#### Records drawn from a dataset
════════════════════

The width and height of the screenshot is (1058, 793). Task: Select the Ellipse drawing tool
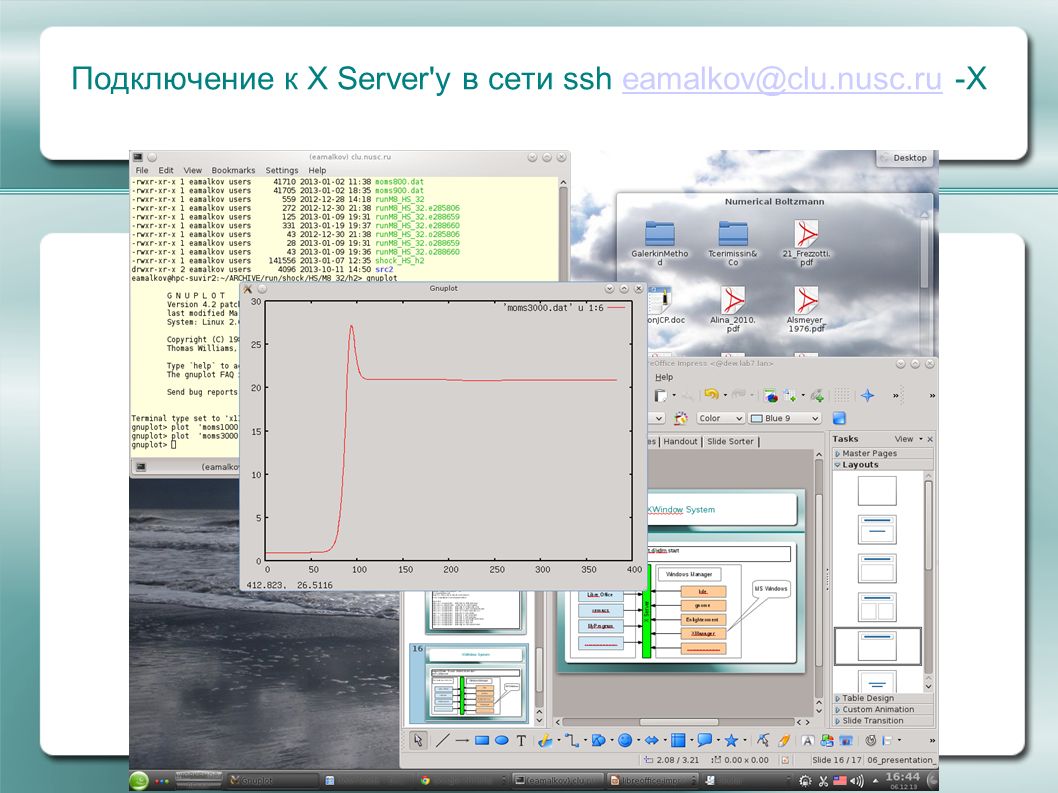click(x=501, y=740)
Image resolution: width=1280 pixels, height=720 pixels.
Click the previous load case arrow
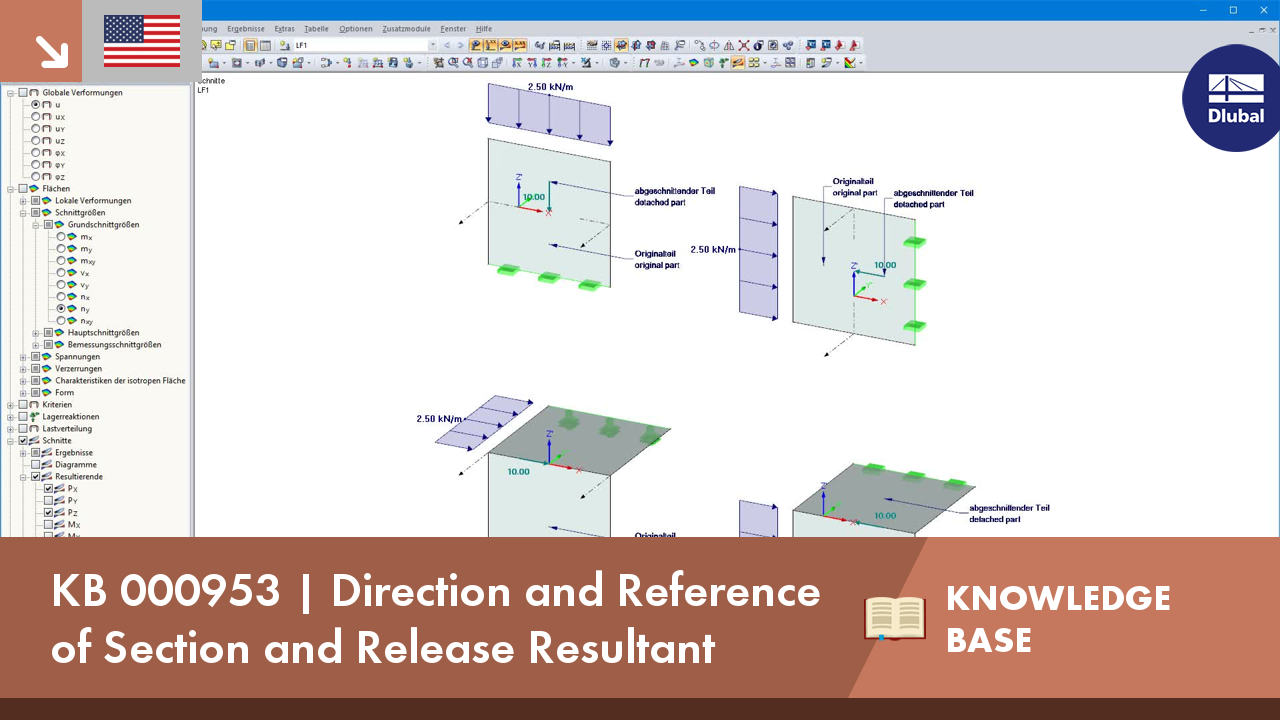click(446, 45)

════════════════════

#### Exercise details
Write the lines above out again exactly, excluding every picture.

#### Exercise response
The width and height of the screenshot is (1058, 793). Task: Select the Ellipse drawing tool
click(x=501, y=740)
Image resolution: width=1280 pixels, height=720 pixels.
Click the previous load case arrow
click(446, 45)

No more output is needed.